Esta introducción quiere señalar que los indicadores positivos que la última encuesta del CIS marcaba para el PP no tienen visos de revertirse. Más bien, al contrario. El orden es el mejor antídoto para el miedo. Y el PP se apresta a garantizar el orden de manera proverbial. La anterior encuesta mostraba un incremento del apoyo correlacionado con una creciente preocupación por el nacionalismo. Es de esperar que la próxima refleje una asociación entre la querencia por el partido de la gaviota y el desasosiego que genera el terrorismo, que volverá por sus fueros al hit parade de los desvelos españoles.

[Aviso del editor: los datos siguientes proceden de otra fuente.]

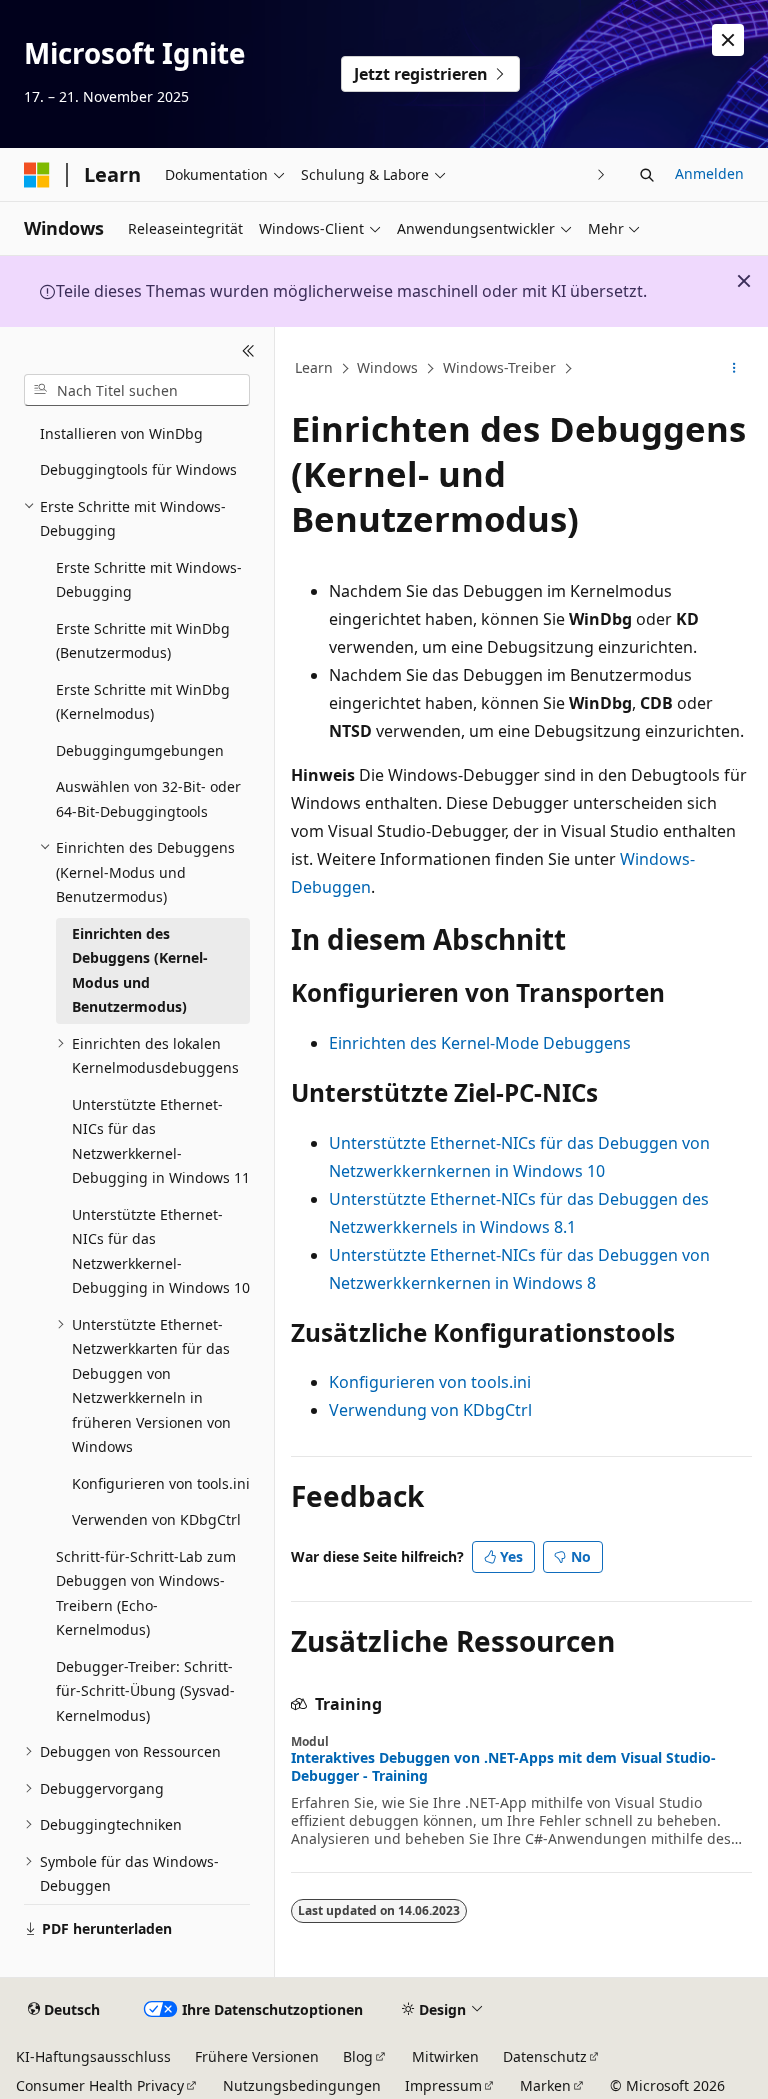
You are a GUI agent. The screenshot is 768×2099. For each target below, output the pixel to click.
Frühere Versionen (257, 2056)
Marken (545, 2085)
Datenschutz (545, 2056)
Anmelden (709, 173)
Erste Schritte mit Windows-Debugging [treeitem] (149, 580)
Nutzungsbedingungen (302, 2085)
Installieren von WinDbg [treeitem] (121, 433)
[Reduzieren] (248, 351)
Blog (358, 2056)
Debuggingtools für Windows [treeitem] (138, 469)
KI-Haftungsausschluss (93, 2056)
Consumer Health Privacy (100, 2085)
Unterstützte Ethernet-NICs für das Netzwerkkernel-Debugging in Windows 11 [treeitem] (161, 1141)
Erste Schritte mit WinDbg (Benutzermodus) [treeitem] (143, 641)
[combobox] (137, 390)
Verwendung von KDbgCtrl (430, 1410)
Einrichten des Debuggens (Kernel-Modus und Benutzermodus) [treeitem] (140, 970)
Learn (314, 367)
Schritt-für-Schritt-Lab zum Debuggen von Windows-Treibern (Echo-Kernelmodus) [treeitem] (146, 1593)
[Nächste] (601, 174)
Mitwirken (445, 2056)
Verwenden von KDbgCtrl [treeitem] (156, 1519)
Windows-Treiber (499, 367)
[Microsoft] (37, 175)
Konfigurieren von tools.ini (430, 1382)
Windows (387, 367)
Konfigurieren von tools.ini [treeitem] (161, 1483)
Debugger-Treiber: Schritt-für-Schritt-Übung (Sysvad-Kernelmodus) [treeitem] (145, 1691)
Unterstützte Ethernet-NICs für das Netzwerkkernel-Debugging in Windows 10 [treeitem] (161, 1251)
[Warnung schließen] (728, 40)
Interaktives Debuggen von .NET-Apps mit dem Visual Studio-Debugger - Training (503, 1767)
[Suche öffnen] (647, 175)
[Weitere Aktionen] (734, 369)
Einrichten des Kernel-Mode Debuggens (480, 1043)
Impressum (443, 2085)
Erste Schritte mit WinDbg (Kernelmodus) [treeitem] (143, 702)
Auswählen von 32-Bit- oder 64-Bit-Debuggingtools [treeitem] (148, 799)
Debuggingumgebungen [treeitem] (140, 750)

La seguridad es una pulsión muy humana, derivada del instinto de supervivencia. La ideología de la seguridad, por su parte, constituye una estrategia conservadora de largo alcance y genealogía norteamericana para recortar libertades y derechos a costa de meter al personal las cabras en el corral. Se ha comprobado la correlación entre la percepción de graves amenazas en las sociedades y el apoyo a los partidos que se precian de salvaguardar el orden. En resumen, si ahora se celebraran elecciones en los países más sacudidos por el embate terrorista, las derechas y los partidos que ya están en el poder recibirían una prima de adhesión. España 2004 es la excepción, por el imperdonable error de mentir alevosamente a la población en plena efervescencia de la sociedad de la información.

Y, mientras tanto, Rajoy, como ante el proceso catalán, se erige en garante del orden, por la vía de la proporcionalidad. Un Rajoy al que, en este caso, le sienta mejor el traje de presidente del Estado que de la banda de Bárcenas, Granados y Correa.

La coyuntura le ha conferido un liderazgo que, hasta este último mes, no le reconocía el resto de partidos. Los convoca, comparte responsabilidades con ellos (lo que aleja, por otro lado, los tics autoritarios de la última legislatura de Aznar) y maneja a su antojo la política de pactos. Si no los firmas, aunque no haya mucho más que un seguidismo buenista en ellos, ya eres potencial sospechoso. La iniciativa es suya, en estos apartados, y los otros actores sociales quedan relegados, desfigurados, a mostrar su lealtad.

Más aciertos y, en este caso, más propios, que todo hay que decirlo. No significarse en el campo bélico, a pesar de compartir objetivos y colaborar bajo mano en toda la logística con los aliados, reduce la sensación de riesgo entre la población. La sociedad tiene la impresión, ciertamente fundada, de que las fotos de las Azores salen caras. Además, en contraposición al alarmismo fomentado por la invocación de los ataques con armas químicas sugeridos por Manuel Valls, Rajoy ha puesto en valor que, en materia de terrorismo, más vale “hablar poco” y “hacer mucho”.

Eso sí, mienten los que, en su partido, comparan la resolución del conflicto actual con el final de ETA, pues sus modus operandi no tienen nada que ver y lo saben.